The fight for abortion right in 1970s Spain is the focus of actress-director Silvia Munt’s solid feature
Dir: Silvia Munt. Spain/France. 2022. 93mins
Actress and director Silvia Munt’s fiction feature In the Company of Women is a delicate, muted and solidly-built historical drama about the Spanish struggle for abortion rights in the late 1970s that features a captivating first lead performance from Alicia Falco. Recent 70s-set dramas such as Alberto Rodriguez’s Prison 77 and Daniel Monzon’s The Laws Of The Border show that there’s a lot of mileage left in unpicking the historical tensions that have made Spain what it is today. In the Company of Women brings a fresh female perspective which, despite its tragic undertow, is best seen as a celebration of those heady, transformative times and a reminder of what solidarity can achieve.
Munt and co-scriptwriter Jorge Gil Munarriz feed the theme through a plotline that’s busy but handled with a quiet elegance
The film is set in 1977 in the Basque town of Errenteria during the Spanish transition from dictatorship to democracy when long-suppressed ideas were starting to come into open conflict with the establishment. A real-life event, in which eleven women were jailed for having abortions, is a key part of the film’s backdrop. Intense, moody teenager Bea (Falco, staking her claim as an actor to watch) is part of a group, led by firebrand Asun (Nagore Cenizo Arroyo), which is protesting against their imprisonment.
By contrast, Bea’s mother Feli (Iztiar Ituno) is a put-upon homeworker whose husband Rafa (Ivan Massague) is in jail and who is perpetually angry with her daughter. We first meet on her knees, scrubbing floors for a rich family. She also cleans the home of a local well-to-do family where Miren (Elena Tarrats) is staying, initially for reasons that aren’t clear.

- Task instructions:
Condense the paragraph of the film review beginning "The film is set in 1977" into a bulleted list of its main facts.

- Data lines:
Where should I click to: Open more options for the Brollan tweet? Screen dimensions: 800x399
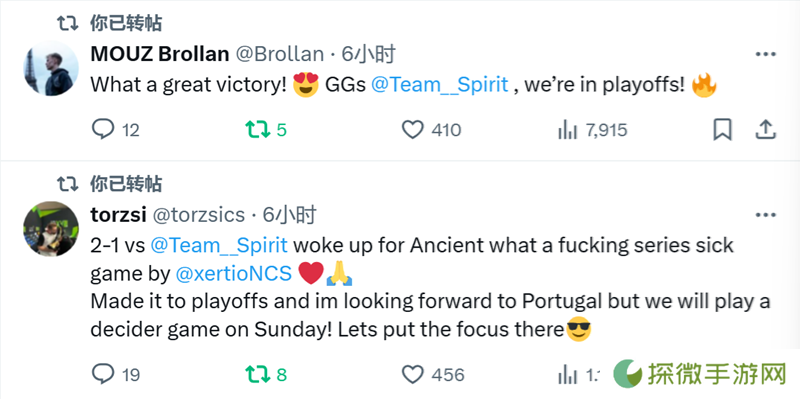coord(765,54)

- Solution for this problem:
- Setting: 1977, in the Basque town of Errenteria, during Spain's transition from dictatorship to democracy, when long-suppressed ideas began openly clashing with the establishment.
- Backdrop: a real-life event in which eleven women were jailed for having abortions.
- Bea (Alicia Falco) is an intense, moody teenager. Falco stakes her claim as an actor to watch.
- Bea belongs to a group protesting the women's imprisonment. The group is led by firebrand Asun (Nagore Cenizo Arroyo).